Search This Blog

Saturday 30 May 2015

Chapter 1. Searching Google

1.1 Google's front page is deceptively simple: a search form and a couple of buttons. Yet that basic interface—so alluring in its simplicity—belies the power of the Google engine underneath and the wealth of information at its disposal. And if you use Google's search syntax to its fullest, the Web is your research oyster.

But first you need to understand what the Google index isn't. 

1.2 What Google Isn't

The Internet is not a library. The library metaphor presupposes so many things—a central source for resource information, a paid staff dutifully indexing new material as it comes in, a wellunderstood and rigorously adhered-to ontology—that trying to think of the Internet as a library can be misleading.

Let's take a moment to dispel some of these myths right up front.
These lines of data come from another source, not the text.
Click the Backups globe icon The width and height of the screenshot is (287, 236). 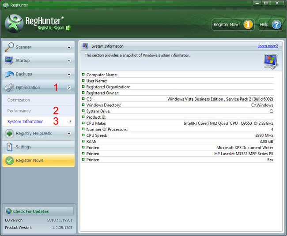[9, 74]

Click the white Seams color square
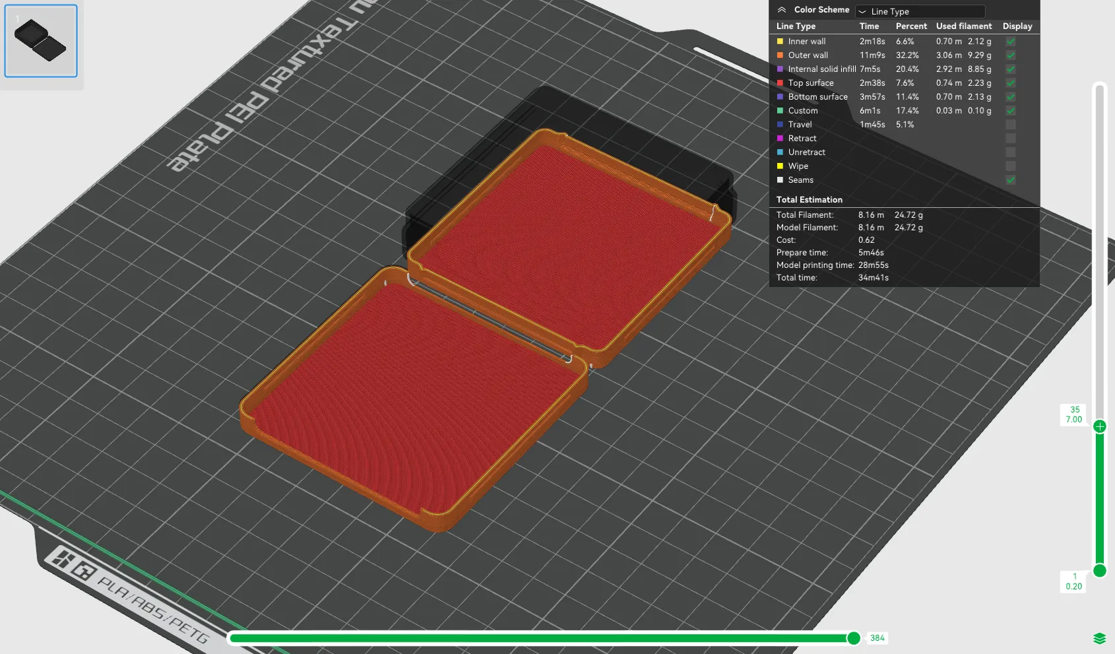(781, 180)
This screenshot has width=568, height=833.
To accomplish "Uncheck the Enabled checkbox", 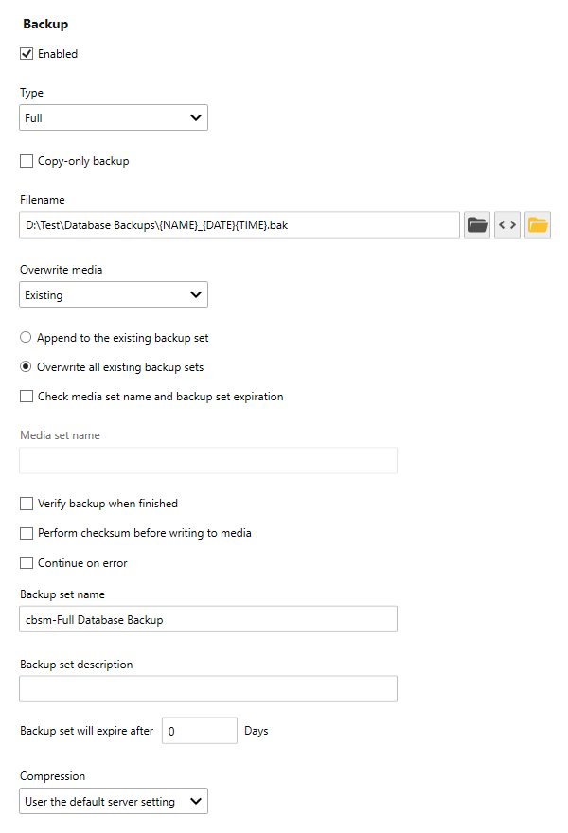I will point(27,54).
  • Google's index is a snapshot of all that there is online. No search engine—not even Google—knows everything. There's simply too much and its all flowing too fast to keep up. Then there's the content Google notices but chooses not to index at all: movies, audio, Flash animations, and innumerable specialty data formats.
  • Everything on the Web is credible. It's not. There are things on the Internet that are biased, distorted, or just plain wrong—whether intentional or not. Visit the Urban Legends Reference Pages (http://www.snopes.com/) for a taste of the kinds of urban legends and other misinformation making the rounds of the Internet.
  • Content filtering will protect you from offensive material. While Google's optional content filtering is good, it's certainly not perfect. You may well come across an offending item among your search results.
  • Google's index is a static snapshot of the Web. It simply cannot be so. The index, as with the Web, is always in flux. A perpetual stream of spiders deliver new-found pages, note changes, and inform of pages now gone. And the Google methodology itself changes as its designers and maintainers learn. Don't get into a rut of searching a particular way; to do so is to deprive yourself of the benefit of Google's evolution. 

1.3 What Google Is

The way most people use an Internet search engine is to drop in a couple of keywords and see what turns up. While in certain domains that can yield some decent results, it's becoming less and less effective as the Internet gets larger and larger.
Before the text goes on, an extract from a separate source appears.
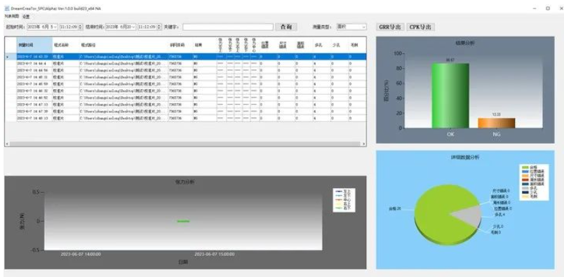Adjust the end time spinner arrows
The height and width of the screenshot is (277, 564).
point(159,27)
Google provides some special syntaxes to help guide its engine in understanding what you're looking for. This section of the book takes a detailed look at Google's syntax and how best to use it. Briefly: 

Within the page
Google supports syntaxes that allow you to restrict your search to certain components of a page, such as the title or the URL.
Kinds of pages
Google allows you to restrict your search to certain kinds of pages, such as sites from the educational (EDU) domain or pages that were indexed within a particular period of time.
Kinds of content
With Google, you can find a variety of file types; for example, Microsoft Word documents, Excel spreadsheets, and PDF files. You can even find specialty web pages the likes of XML, SHTML, or RSS.
Special collections
Google has several different search properties, but some of them aren't as removed from the web index as you might think. You may be aware of Google's index of news stories and images, but did you know about Google's university searches? Or how about the special searches that allow you to restrict your searches by topic, to BSD, Linux, Apple, Microsoft, or the U.S. government? 
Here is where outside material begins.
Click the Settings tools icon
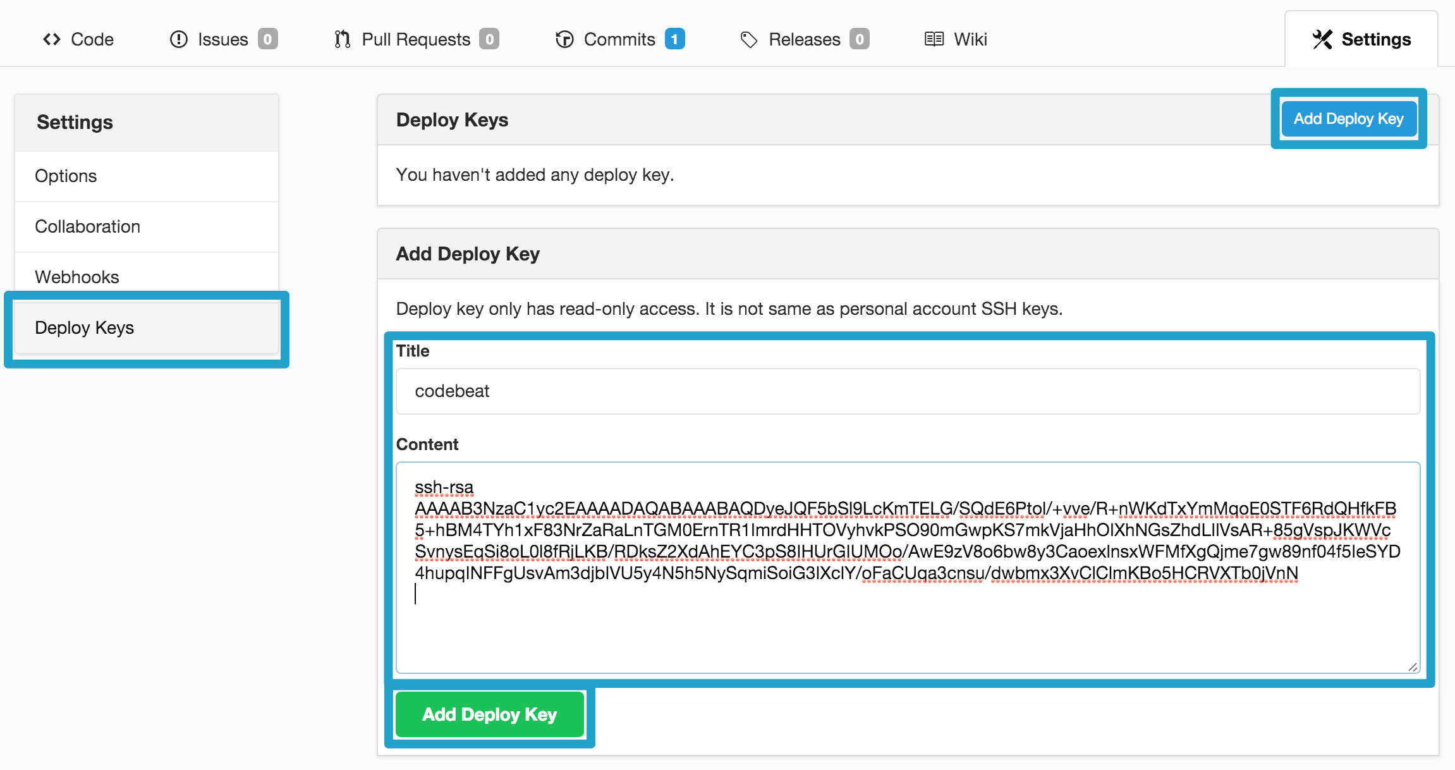(1322, 39)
These special syntaxes are not mutually exclusive. On the contrary, it's in the combination that the true magic of Google lies. Search for certain kinds of pages in special collections or different page elements on different types of pages.

If you get one thing out of this book, get this: the possibilities are (almost) endless. This book can teach you techniques, but if you just learn them by rote and then never apply them, they won't do you any good. Experiment. Play. Keep your search requirements in mind and try to bend the resources provided in this book to your needs—build a toolbox of search techniques that works specifically for you. 

1.4 Google Basics

Generally speaking, there are two types of search engines on the Internet. The first is called the searchable subject index. This kind of search engine searches only the titles and descriptions of sites, and doesn't search individual pages. Yahoo! is a searchable subject index. Then there's the full-text search engine, which uses computerized "spiders" to index millions, sometimes billions, of pages. These pages can be searched by title or content, allowing for much narrower searches than searchable subject index. Google is a full-text search engine.

Whenever you search for more than one keyword at a time, a search engine has a default method of how to handle that keyword. Will the engine search for both keywords or for either keyword? The answer is called a Boolean default; search engines can default to Boolean AND (it'll search for both keywords) or Boolean OR (it'll search for either keyword). Of course, even if a search engine defaults to searching for both keywords (AND) you can usually give it a special command to instruct it to search for either keyword (OR). But the engine has to know what to do if you don't give it instructions. 

1.4.1 Basic Boolean

Google's Boolean default is AND; that means if you enter query words without modifiers, Google will search for all of them. If you search for:
snowblower Honda "Green Bay"
Google will search for all the words. If you want to specify that either word is acceptable, you put an OR between each item:
snowblower OR snowmobile OR "Green Bay"
If you want to definitely have one term and have one of two or more other terms, you group them with parentheses, like this:
snowblower (snowmobile OR "Green Bay")
This query searches for the word "snowmobile" or phrase "Green Bay" along with the word "snowblower." A stand-in for OR borrowed from the computer programming realm is the | (pipe) character, as in:
snowblower (snowmobile | "Green Bay")
If you want to specify that a query item must not appear in your results, use a - (minus sign or dash).
snowblower snowmobile -"Green Bay"
This will search for pages that contain both the words "snowblower" and "snowmobile," but not the phrase "Green Bay." 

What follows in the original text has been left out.